QUOTED PASSAGE:
[start]

(Talk starts at 4:05. Sorry, Patreon doesn't let me embed videos with a starting timestamp!)
When people talk about the most rewarding high-growth periods of their lives, two themes commonly emerge.
First: they learned a lot, but learning wasn’t the point. Instead, they were immersed in some purpose with real personal meaning—like a startup, a research project, or a burning question—and they learned whatever was important along the way.
And second: the learning actually worked. People emerged feeling transformed, newly capable, filled with insight and understanding that has stayed with them years later.
If these experiences are so rewarding, why are they so rare? Why can’t we learn everything by “just diving in”? Why does learning so often fail to work as we hope, leaving us with brittle, fragmentary understanding?
This is a (proto-?)vision talk of sorts—an attempt at a broader picture of the future of learning we should create, particularly given developments in AI. It's a first step, but there are a lot of new ideas here, and I'm proud of it.

[end]

SOURCE DATA:

[start]

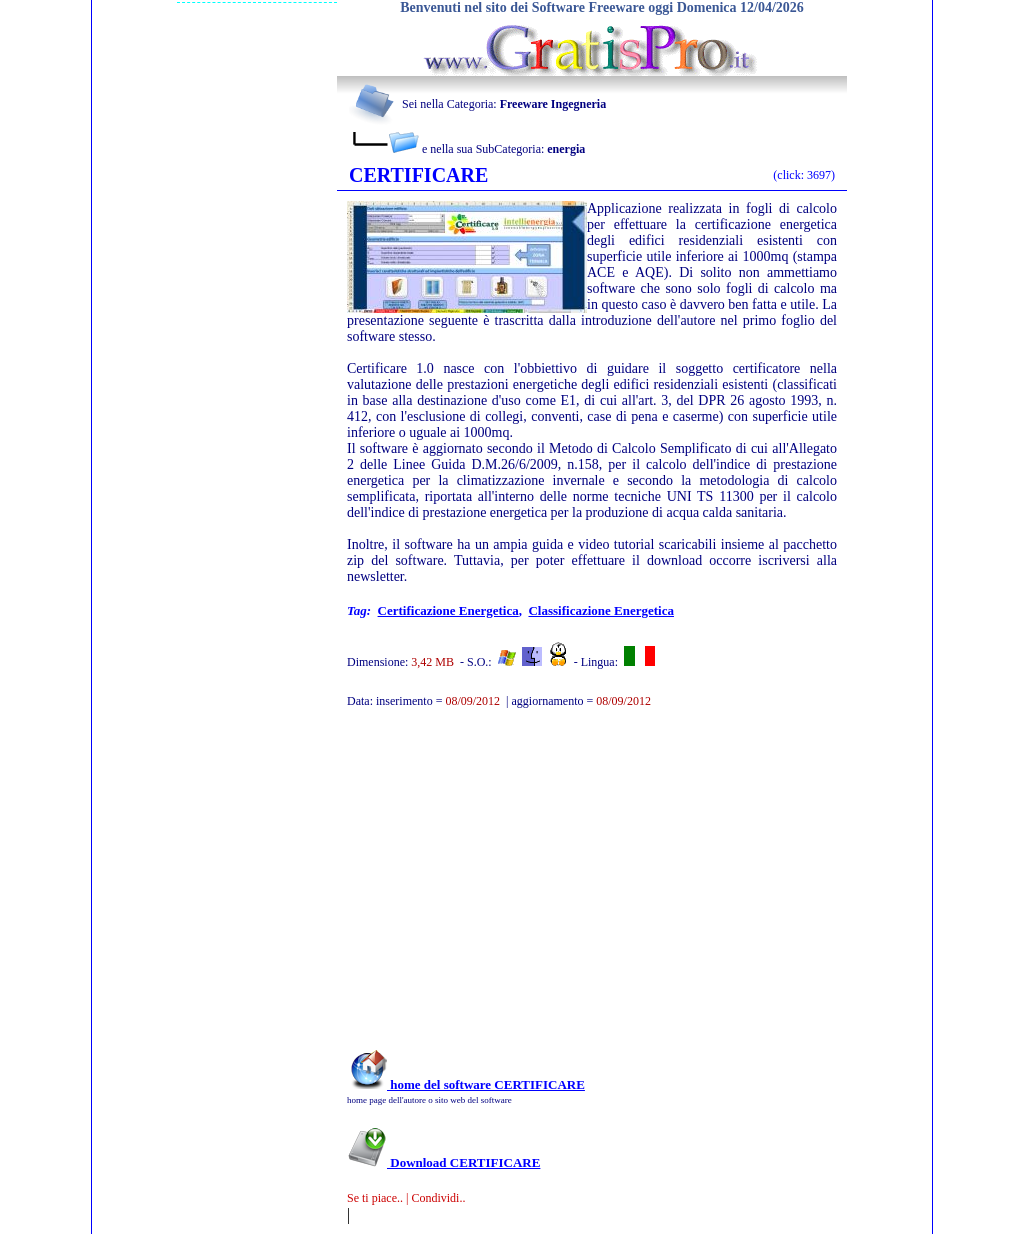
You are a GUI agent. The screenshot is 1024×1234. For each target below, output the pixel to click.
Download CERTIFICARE (443, 1162)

[end]

SHORT EXERCISE 1:
In the passage on learning, at what time does the talk start?
SHORT EXERCISE 2:
Continue the passage on learning from the end of its last sentence.
You can leave the listing aside; it plays no part here.

EXERCISE RESULT 1:
At 4:05.

EXERCISE RESULT 2:
There isn't really room for an "acknowledgments" section in this sort of venue, so I'll share a note of thanks here to Alec Resnick, Bret Victor, Dan Meyer, Michael Nielsen, and May-Li Khoe for years of conversation that has molded my views on these topics. And thanks to Jim Hollan and Haijun Xia at the UCSD Design Lab for inviting me and unknowingly creating a good context for me to develop these ideas!
This is a public YouTube link; feel free to share.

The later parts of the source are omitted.